Après une campagne publicitaire sans précédent, tout est prêt pour les États généraux de Roberval.
Environ 2 700 personnes (ce qui est tout de même une bonne participation) ont répondu au sondage général en marge de l’événement. Les résultats ne réservent toutefois aucune surprise : près de 95 % des répondants affirment que la plus grande force de Roberval réside dans sa proximité avec le lac Saint-Jean et son environnement naturel.
Cela fait pourtant 40 ans que les Robervalois réclament un développement pour mettre en valeur la Pointe Scott, mais je n’ai encore jamais vu de plan, de croquis, ni même le début d’un véritable projet.
J'oubliais : il y a bien eu le Centre historique et aquatique, mais il est transformé depuis des années en entrepôt délabré. Le problème, c’est que pour réaliser un développement d’envergure, il faut de l’argent, beaucoup d’argent.
De tels projets coûtent plusieurs millions de dollars, alors que nos municipalités manquent cruellement de ressources. Par exemple, pour 2026, les revenus de la Ville s'élèvent à 26,8 millions de dollars face à des dépenses et investissements projetés de 30,2 millions. Il n’y a aucune marge de manœuvre, les dépenses dépassant les revenus courants.
D'ailleurs, dans les prévisions de la Ville jusqu’en 2028, seul un maigre 200 000 $ est alloué aux nouveaux projets. Ce n’est même pas la valeur d’une maison unifamiliale moyenne à Roberval !
Dès lors, deux options se présentent : soit faire un emprunt majeur qui fera bondir le compte de taxes tout en comptant sur la générosité du gouvernement (qui n’a pas plus d’argent), soit abandonner le projet.
Les sondeurs ont également posé la question suivante : quels sont les trois défis les plus importants que Roberval doit relever ? Deux priorités sortent du lot : le développement économique ainsi que la sécurité et le sentiment de sécurité.

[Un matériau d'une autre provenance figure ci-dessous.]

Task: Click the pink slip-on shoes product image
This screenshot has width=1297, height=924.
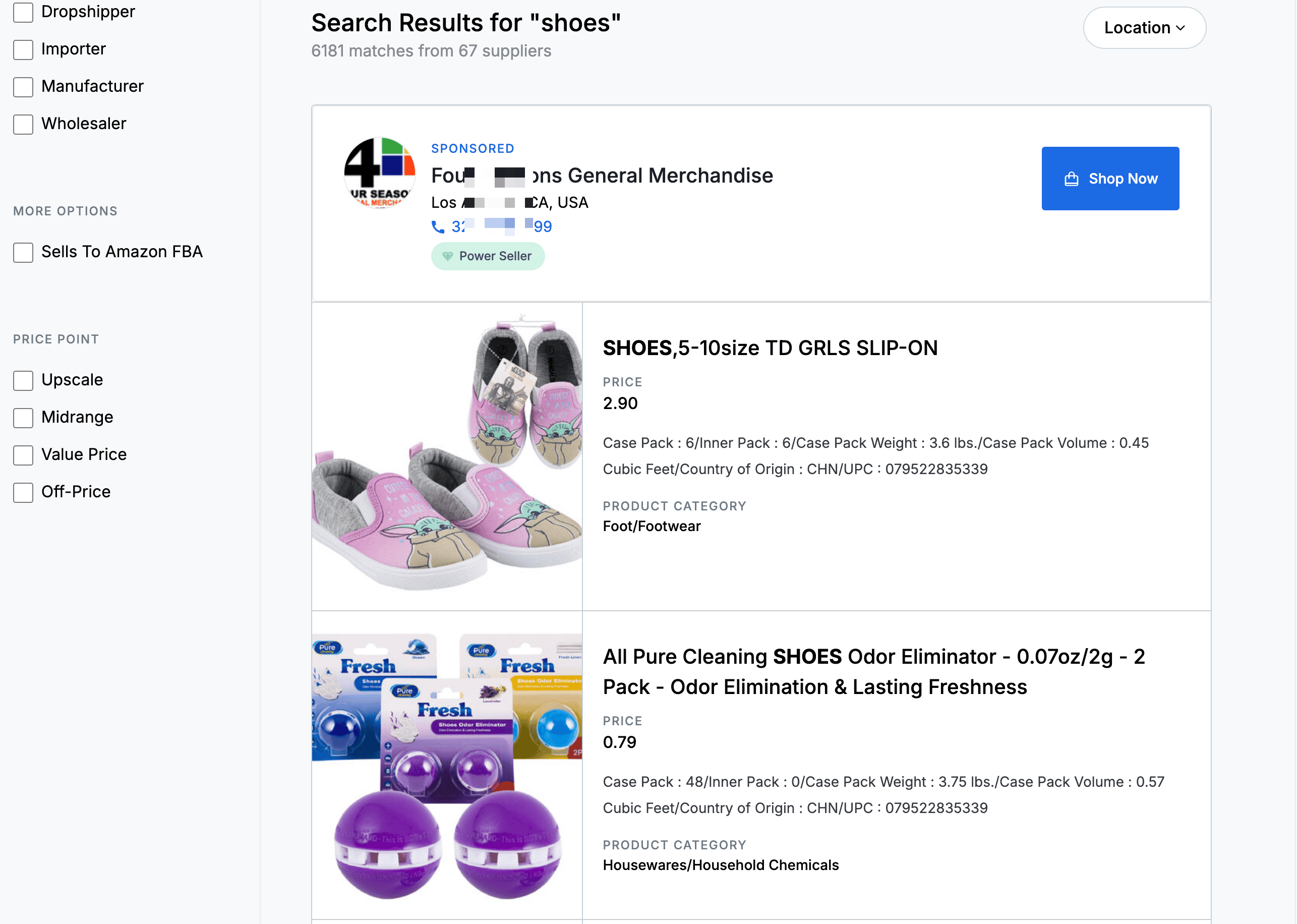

Nous y voilà : l’itinérance dans les rues de Roberval. Dans une ville de 9 900 habitants, il est insécurisant de constater autant d'errance. Je dirais même que la municipalité a perdu de son charme de petite ville paisible.
De plus, cette situation coûte cher à la communauté, comme en témoignent les incendies de la bibliothèque municipale et de la maison du Jardin des Ursulines. Bravo, d’ailleurs, d’avoir interdit les campements d’itinérants cet été à la Pointe Scott !
À la question concernant les sujets à aborder lors des États généraux, plus de 60 % des répondants souhaitent que le développement économique et la mise en valeur du lac soient au cœur des discussions.
Les gens ont raison : pour se développer, grandir, assurer sa croissance et contrer le vieillissement de la population, la ville a besoin de nouvelles entreprises créatrices d’emplois. C’est facile à dire, mais beaucoup plus difficile à concrétiser.
Selon les experts, les États généraux sont un exercice de mobilisation permettant d'accroître le sentiment d’appartenance de la population à son milieu. L’événement ne sera toutefois une réussite que si un plan d’action concret est déposé rapidement, assorti d’un échéancier et de budgets précis. Sans suivi rigoureux, la démarche ne fera que susciter de la déception et nourrir le cynisme des citoyens.
Les États généraux, c’est la seule promesse électorale du nouveau maire Jean-François Boily. J’ai hâte de voir ce que nous réserve la suite.